Your job with the data below: print everything from the line that holds "Viewport: 1200px width, 587px height." down to the line that holds "Task: Click the vertical", ends included, exactly, and nothing else.

§ Entries provided
----------
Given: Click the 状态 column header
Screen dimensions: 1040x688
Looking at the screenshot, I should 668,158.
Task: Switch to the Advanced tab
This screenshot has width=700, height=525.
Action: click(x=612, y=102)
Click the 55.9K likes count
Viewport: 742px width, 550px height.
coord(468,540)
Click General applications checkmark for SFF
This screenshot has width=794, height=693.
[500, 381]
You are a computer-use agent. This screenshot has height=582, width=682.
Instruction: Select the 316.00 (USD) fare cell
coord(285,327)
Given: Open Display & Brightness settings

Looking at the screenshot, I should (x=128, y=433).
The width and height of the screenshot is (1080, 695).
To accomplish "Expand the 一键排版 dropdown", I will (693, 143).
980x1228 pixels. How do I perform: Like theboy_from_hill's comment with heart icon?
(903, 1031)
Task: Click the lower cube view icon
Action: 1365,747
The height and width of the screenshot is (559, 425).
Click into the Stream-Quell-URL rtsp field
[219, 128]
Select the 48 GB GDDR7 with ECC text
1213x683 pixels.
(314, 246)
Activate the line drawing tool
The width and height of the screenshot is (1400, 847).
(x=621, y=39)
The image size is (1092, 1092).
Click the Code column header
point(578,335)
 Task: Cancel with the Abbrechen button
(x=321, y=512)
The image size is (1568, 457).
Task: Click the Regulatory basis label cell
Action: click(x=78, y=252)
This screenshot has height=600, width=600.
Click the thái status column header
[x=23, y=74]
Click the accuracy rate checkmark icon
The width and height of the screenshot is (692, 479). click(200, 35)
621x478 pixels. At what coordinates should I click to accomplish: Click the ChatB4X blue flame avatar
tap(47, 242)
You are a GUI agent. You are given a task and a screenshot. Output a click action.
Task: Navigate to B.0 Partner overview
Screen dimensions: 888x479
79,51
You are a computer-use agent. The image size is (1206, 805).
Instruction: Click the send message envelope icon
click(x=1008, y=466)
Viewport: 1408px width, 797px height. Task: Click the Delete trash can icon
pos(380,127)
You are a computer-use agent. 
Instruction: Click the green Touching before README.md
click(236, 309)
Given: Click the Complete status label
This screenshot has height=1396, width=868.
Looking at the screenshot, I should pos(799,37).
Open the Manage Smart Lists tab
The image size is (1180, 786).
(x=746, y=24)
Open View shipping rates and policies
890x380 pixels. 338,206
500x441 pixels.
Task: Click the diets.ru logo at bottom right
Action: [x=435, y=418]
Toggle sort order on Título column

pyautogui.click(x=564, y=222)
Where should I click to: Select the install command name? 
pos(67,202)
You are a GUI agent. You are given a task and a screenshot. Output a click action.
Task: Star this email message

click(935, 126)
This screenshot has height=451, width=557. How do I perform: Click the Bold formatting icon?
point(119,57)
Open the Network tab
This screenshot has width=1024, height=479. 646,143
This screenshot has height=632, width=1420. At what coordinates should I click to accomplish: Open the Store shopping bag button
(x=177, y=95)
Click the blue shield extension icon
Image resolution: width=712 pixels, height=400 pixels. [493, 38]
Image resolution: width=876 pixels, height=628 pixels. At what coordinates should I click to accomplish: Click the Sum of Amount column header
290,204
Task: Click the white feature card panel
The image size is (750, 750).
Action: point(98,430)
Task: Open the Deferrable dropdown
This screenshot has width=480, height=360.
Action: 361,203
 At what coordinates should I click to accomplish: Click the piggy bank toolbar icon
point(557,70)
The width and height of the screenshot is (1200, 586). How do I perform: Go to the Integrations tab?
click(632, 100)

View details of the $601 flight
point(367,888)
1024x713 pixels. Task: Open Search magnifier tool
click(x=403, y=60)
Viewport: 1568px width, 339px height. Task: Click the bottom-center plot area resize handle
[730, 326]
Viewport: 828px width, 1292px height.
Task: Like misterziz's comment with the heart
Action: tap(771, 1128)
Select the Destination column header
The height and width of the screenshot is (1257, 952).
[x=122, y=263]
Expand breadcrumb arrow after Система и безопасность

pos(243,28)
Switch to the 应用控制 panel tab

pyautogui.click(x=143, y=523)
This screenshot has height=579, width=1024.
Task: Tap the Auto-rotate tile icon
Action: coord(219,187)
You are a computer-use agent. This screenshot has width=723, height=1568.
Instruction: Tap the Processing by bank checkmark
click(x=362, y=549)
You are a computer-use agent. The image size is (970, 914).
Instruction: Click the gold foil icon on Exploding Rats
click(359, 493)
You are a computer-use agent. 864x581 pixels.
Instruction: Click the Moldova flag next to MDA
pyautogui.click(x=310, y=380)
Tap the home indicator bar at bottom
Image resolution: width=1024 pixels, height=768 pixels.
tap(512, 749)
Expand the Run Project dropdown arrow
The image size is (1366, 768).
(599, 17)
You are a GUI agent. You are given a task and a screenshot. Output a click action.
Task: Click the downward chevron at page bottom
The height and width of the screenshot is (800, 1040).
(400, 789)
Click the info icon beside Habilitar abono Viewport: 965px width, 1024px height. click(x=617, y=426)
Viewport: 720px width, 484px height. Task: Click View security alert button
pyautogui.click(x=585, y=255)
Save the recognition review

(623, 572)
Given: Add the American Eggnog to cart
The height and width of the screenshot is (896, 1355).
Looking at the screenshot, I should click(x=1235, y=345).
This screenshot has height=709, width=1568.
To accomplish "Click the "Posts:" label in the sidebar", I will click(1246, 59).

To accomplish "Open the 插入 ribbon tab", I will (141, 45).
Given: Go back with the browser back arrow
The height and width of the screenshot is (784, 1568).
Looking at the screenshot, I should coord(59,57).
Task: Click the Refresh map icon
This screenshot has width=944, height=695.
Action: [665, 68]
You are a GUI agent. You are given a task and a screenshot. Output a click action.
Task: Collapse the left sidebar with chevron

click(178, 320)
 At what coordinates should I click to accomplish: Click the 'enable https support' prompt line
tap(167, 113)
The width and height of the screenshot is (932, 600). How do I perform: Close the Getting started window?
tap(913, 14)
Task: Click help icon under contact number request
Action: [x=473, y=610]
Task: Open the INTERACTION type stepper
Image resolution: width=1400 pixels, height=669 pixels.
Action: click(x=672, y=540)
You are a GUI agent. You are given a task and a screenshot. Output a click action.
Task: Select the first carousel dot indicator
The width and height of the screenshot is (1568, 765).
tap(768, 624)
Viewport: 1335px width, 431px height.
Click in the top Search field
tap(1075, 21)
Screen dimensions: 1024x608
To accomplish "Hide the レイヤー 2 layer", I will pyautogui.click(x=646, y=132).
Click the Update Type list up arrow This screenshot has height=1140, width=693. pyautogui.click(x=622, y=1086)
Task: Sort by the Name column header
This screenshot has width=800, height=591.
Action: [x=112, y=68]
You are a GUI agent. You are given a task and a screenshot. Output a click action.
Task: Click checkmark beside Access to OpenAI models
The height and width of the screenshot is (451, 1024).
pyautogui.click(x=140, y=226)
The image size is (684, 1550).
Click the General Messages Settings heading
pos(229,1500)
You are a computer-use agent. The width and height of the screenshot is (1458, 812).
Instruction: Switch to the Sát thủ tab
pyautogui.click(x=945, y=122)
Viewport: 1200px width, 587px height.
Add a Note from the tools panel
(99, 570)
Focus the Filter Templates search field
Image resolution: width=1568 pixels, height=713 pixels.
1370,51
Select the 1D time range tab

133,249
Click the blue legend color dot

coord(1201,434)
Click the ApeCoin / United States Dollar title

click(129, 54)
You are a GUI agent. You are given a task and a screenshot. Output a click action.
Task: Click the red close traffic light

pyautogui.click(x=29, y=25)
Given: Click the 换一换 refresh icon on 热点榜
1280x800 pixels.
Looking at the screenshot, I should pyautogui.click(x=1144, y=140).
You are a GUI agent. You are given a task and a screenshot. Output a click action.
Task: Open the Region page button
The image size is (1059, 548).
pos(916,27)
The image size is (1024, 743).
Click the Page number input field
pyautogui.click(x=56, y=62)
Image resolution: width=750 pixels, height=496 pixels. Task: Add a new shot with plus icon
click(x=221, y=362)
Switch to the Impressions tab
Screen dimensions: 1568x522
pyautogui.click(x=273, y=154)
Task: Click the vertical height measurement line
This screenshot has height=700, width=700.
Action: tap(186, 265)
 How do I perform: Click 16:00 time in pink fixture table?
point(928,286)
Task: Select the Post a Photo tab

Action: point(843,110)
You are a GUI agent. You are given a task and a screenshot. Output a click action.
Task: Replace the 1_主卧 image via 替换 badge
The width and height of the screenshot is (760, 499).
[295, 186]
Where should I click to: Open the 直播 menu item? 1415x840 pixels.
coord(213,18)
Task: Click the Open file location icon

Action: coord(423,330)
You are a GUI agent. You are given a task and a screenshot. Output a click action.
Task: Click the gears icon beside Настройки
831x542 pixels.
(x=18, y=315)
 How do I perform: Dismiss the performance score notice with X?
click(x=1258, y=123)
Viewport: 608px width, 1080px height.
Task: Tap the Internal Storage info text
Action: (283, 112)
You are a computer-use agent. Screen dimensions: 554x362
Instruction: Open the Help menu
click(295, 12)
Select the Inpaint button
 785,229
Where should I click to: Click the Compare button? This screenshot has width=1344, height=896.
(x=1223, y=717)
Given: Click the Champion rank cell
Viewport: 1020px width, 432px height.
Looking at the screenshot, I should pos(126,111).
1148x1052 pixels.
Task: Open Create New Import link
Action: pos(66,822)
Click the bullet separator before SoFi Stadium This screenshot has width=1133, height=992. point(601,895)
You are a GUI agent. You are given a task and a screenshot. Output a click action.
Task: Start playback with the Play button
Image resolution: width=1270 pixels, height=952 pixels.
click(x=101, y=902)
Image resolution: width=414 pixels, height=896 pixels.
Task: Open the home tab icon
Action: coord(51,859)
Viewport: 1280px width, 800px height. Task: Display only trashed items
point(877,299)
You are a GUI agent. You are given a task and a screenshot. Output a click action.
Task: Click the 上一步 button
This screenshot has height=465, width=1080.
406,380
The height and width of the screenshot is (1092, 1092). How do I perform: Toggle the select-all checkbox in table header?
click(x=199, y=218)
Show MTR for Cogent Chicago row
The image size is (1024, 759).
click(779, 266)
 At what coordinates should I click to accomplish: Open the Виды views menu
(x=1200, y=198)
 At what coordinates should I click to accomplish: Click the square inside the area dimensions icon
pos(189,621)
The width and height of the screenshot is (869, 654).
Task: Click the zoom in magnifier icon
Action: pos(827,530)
----------
§ Exercise answer
Viewport: 1200px width, 587px height.
Add a Note from the tools panel
(99, 570)
Focus the Filter Templates search field
Image resolution: width=1568 pixels, height=713 pixels.
1370,51
Select the 1D time range tab

133,249
Click the blue legend color dot

coord(1201,434)
Click the ApeCoin / United States Dollar title

click(129, 54)
You are a GUI agent. You are given a task and a screenshot. Output a click action.
Task: Click the red close traffic light

pyautogui.click(x=29, y=25)
Given: Click the 换一换 refresh icon on 热点榜
1280x800 pixels.
Looking at the screenshot, I should pyautogui.click(x=1144, y=140).
You are a GUI agent. You are given a task and a screenshot. Output a click action.
Task: Open the Region page button
The image size is (1059, 548).
pos(916,27)
The image size is (1024, 743).
Click the Page number input field
pyautogui.click(x=56, y=62)
Image resolution: width=750 pixels, height=496 pixels. Task: Add a new shot with plus icon
click(x=221, y=362)
Switch to the Impressions tab
Screen dimensions: 1568x522
pyautogui.click(x=273, y=154)
Task: Click the vertical height measurement line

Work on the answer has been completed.